Tanzania + 2 more

WFP Tanzania Country Brief, December 2016

Situation Report
Originally published



  • Denmark made a generous contribution of DKK 6 million which has enabled WFP to maintain food distributions and nutrition programmes for refugees in Tanzania.

  • Since September 2016, over 10,000 refugees have fled into Tanzania each month. As a result of the continuing increase, WFP is facing a shortfall in funding and potential ration reductions. In response, WFP issued a second funding appeal in December to help maintain food assistance to refugees in Tanzania.

WFP Assistance

WFP Tanzania assists half a million people in chronically food-insecure regions through its Market Access, Food for Assets, Nutrition, School Meals and Refugee support activities.

Through its market access initiatives, WFP helps farmers transition from subsistence farming to market-oriented agriculture by connecting the demand for crops with commercial markets and by providing access to fair contracts before planting.

WFP's Food Assistance for Asset Creation (FFA) programme in rural communities is aimed at developing community assets to stimulate economic growth at the household level. Investment in irrigation schemes, dams, and feeder roads helps strengthen farmers' resilience to climate change, improve the productive potential of the farmland, link farmers to markets and increase household incomes. The FFA programme is currently being implemented in Dodoma, Tabora and Mwanza regions.

Under its climate change initiative, WFP works with local government in Dodoma, Arusha and Manyara regions to provide access to information on climate and weather to enable farmers and livestock keepers to determine the best agronomic options to pursue in order to mitigate effects of climate change.

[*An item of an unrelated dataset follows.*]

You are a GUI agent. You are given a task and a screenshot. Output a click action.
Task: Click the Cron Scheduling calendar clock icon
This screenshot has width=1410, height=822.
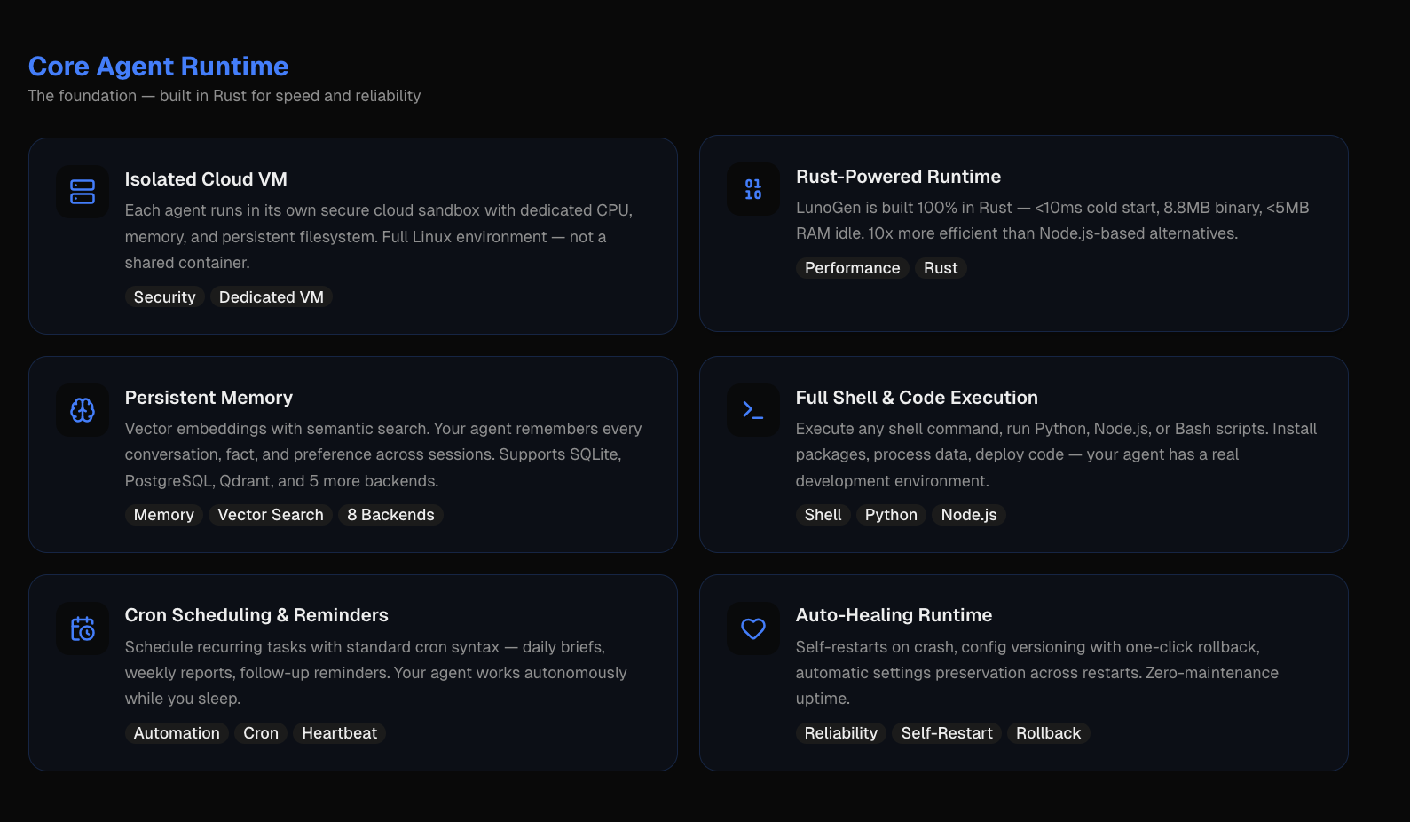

WFP is the only agency in the country providing supplementary food rations to pregnant and breastfeeding mothers, and children under the age of five. To treat moderate acute malnutrition (MAM), WFP provides a monthly take home ration of fortified blended food to these two vulnerable groups through its Supplementary Feeding Programme. To prevent stunting, pregnant and breastfeeding mothers andchildren under two receive a monthly take home ration of Super Cereal (fortified blended food) under the Mother and Child Health and Nutrition programme. WFP’s nutrition interventions are focused in Dodoma and Singida regions, which have high rates of stunting and wasting.

WFP’s Home Grown School Feeding (HGSF) Pilot in Ikungi and Bunda districts in Dodoma and Singida regions enables the local government and schools to manage a school meals programme and procure food locally from smallholder farmers. HGSF creates greater community ownership of school feeding programmes by increasing the number of livelihood activities that it supports.

Operational Updates

  • Refugee Operation: In response to the December funding appeal, Denmark made a generous contribution of DKK 6 million (approximately USD 900,000) to help WFP maintain food distributions and nutrition programmes for 268,000 refugees in Tanzania.